## Things to do
A. Duplicate the passage of the ICU sleep study summaries that opens with the words containing "Characterisation of Sleep" and closes with "and treatment interactions.".
B. Finish out the next part of the ICU sleep study summaries, picking up after their final sentence.

[Document segment — start]

ICU Literature Updates from May 2013

Characterisation of Sleep in Intensive Care Using 24-hour Polysomnography: An Observational Study

The goal of this study was to evaluate the sleep of intensive care patients with specific regards to environmental noise. 57 patients who were in an Australian tertiary hospital’s ICU were enrolled in this study. Polysomnography was performed over a 24 hour period to assess sleep. Noise and light levels were measures as well. The authors found that the majority of sleep was stage 1 and stage 2 sleep with very little slow wave and REM sleep. Most patients reported their sleep as poor. The authors concluded that sleep in the ICU is poor and may be related to noise, critical illness and treatment interactions.

Does Using Pressure-Controlled Ventilation to Rest Respiratory Muscles Improve Sleep in ICU Patients?

The authors of this study sought to evaluate the impact of pressure controlled ventilation compared to spontaneous ventilation. 35 patients with acute on chronic respiratory failure requiring mechanical ventilation were enrolled in this study. Sleep architecture was evaluated in a randomized cross-over design with patients being assigned to one mode from 10pm to 2 am and then the other mode from 2 am to 6am. The authors discovered that sleep architecture was altered in these patients. According to this study, PCV was associated with improved sleep quality and quantity compared to low PSV. The authors recommend that nocturnal respiratory muscles rest through PCV to improve sleep in the ICU.

[Document segment — finish]
[Material shown — start]

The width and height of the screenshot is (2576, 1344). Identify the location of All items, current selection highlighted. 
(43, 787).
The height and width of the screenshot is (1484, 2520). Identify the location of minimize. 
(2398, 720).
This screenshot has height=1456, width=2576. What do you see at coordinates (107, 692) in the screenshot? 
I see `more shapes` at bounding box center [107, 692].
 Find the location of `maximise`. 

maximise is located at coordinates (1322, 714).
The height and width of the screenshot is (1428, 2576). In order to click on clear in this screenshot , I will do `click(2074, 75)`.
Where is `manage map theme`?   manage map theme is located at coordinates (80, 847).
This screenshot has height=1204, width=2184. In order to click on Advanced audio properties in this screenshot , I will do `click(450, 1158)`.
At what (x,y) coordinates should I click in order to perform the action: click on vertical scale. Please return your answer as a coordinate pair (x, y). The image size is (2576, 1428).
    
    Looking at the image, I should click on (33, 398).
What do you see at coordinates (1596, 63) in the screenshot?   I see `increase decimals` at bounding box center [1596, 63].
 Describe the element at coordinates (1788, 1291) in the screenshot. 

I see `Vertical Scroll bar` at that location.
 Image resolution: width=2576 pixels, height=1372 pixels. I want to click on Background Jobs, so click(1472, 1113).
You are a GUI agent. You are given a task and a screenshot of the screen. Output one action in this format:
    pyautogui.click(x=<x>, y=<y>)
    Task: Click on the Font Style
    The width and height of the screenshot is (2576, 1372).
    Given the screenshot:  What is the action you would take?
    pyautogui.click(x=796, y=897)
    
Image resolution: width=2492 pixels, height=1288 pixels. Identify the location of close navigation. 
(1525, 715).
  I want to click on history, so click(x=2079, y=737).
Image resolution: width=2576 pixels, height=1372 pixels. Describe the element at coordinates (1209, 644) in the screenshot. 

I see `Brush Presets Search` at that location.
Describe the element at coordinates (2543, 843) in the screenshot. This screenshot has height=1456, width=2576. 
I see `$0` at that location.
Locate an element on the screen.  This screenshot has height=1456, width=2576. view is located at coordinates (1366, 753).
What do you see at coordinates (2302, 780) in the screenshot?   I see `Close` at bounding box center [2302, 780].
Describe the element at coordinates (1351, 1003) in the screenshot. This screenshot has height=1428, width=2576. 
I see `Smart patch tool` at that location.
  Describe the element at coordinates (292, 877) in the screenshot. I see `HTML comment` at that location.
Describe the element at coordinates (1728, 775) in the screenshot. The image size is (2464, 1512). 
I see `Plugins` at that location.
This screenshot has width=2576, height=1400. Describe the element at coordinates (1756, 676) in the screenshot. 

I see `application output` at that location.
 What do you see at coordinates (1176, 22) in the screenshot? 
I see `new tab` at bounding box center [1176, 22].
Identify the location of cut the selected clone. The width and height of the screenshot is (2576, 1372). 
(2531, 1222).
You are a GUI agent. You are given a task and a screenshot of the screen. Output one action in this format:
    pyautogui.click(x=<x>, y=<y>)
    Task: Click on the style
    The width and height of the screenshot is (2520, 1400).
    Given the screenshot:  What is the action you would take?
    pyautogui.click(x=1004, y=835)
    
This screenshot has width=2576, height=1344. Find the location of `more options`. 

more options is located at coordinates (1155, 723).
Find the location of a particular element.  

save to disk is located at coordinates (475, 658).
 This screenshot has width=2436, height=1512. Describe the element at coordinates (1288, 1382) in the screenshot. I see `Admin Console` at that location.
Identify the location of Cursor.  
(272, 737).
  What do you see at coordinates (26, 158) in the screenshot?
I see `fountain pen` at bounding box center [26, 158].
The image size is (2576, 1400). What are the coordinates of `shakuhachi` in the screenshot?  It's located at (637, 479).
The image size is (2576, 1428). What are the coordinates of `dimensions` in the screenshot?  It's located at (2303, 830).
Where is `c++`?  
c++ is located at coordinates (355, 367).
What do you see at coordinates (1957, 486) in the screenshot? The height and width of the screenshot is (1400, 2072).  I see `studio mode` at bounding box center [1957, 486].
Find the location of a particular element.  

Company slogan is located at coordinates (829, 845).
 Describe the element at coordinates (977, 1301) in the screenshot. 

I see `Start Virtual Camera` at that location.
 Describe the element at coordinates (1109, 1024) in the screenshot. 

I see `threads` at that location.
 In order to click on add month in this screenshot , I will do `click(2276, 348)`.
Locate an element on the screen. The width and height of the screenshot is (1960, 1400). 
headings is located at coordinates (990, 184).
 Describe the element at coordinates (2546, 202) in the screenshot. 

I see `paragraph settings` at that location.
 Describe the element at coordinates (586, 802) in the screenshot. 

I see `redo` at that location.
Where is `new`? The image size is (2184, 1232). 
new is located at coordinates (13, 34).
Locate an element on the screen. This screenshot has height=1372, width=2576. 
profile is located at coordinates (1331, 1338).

[Material shown — finish]

## Expected responses
A.
Characterisation of Sleep in Intensive Care Using 24-hour Polysomnography: An Observational Study

The goal of this study was to evaluate the sleep of intensive care patients with specific regards to environmental noise. 57 patients who were in an Australian tertiary hospital’s ICU were enrolled in this study. Polysomnography was performed over a 24 hour period to assess sleep. Noise and light levels were measures as well. The authors found that the majority of sleep was stage 1 and stage 2 sleep with very little slow wave and REM sleep. Most patients reported their sleep as poor. The authors concluded that sleep in the ICU is poor and may be related to noise, critical illness and treatment interactions.

B.
Patient-Ventilator Synchrony and Sleep Quality with Proportional Assist and Pressure Support Ventilation

In this study, the authors examined patient ventilator asynchrony and sleep quality in fourteen critically ill patients who were not sedated. Approximately 86% of the patients had COPD as the reason fro admission to the ICU. Patients in this study were ventilated with either proportional assist ventilation with load adjustable gain factors (PAC+) or pressure support in a randomized crossover study design. During the evaluation, patients were placed on PSV or PAV+ and then alternated every 4 hours over night. Initial patient selection was based on patients asynchrony with PSV. Polysomnopgraphy was performed in these patients over 24 hours.

The authors found that PAV+ significantly reduced the number of asynchronies per hour when compared to PSV. However, PAV+ was also associated with more sleep fragmentation. The authors concluded that PAV+ improved asynchronies but failed to improve sleep in mechanically ventilated patients.

Comparison of Sleep Quality With Mechanical Versus Spontaneous Ventilation During Weaning of Critically Ill Tracheostomized Patients

In this study, the authors evaluated the impact of mechanical ventilation on sleep quality and quantity in patients who could not be liberated from mechanical ventilation and had a trach. The trial was a randomized cross over study, which enrolled 16 patients. All patients enrolled were free from sedation and were able tolerate at least 5 hours of spontaneous ventilation. Patients were randomized to spontaneous ventilation or low level of pressure support in a crossover fashion from 10pm to 8 AM. The authors found total sleep time to be greater in the mechanical ventilation group. There were no differences in slow wave sleep, REM sleep of the sleep fragmentation index in the groups. The authors concluded that sleep quality was not significantly different in difficult to wean patients with or without mechanical ventilation.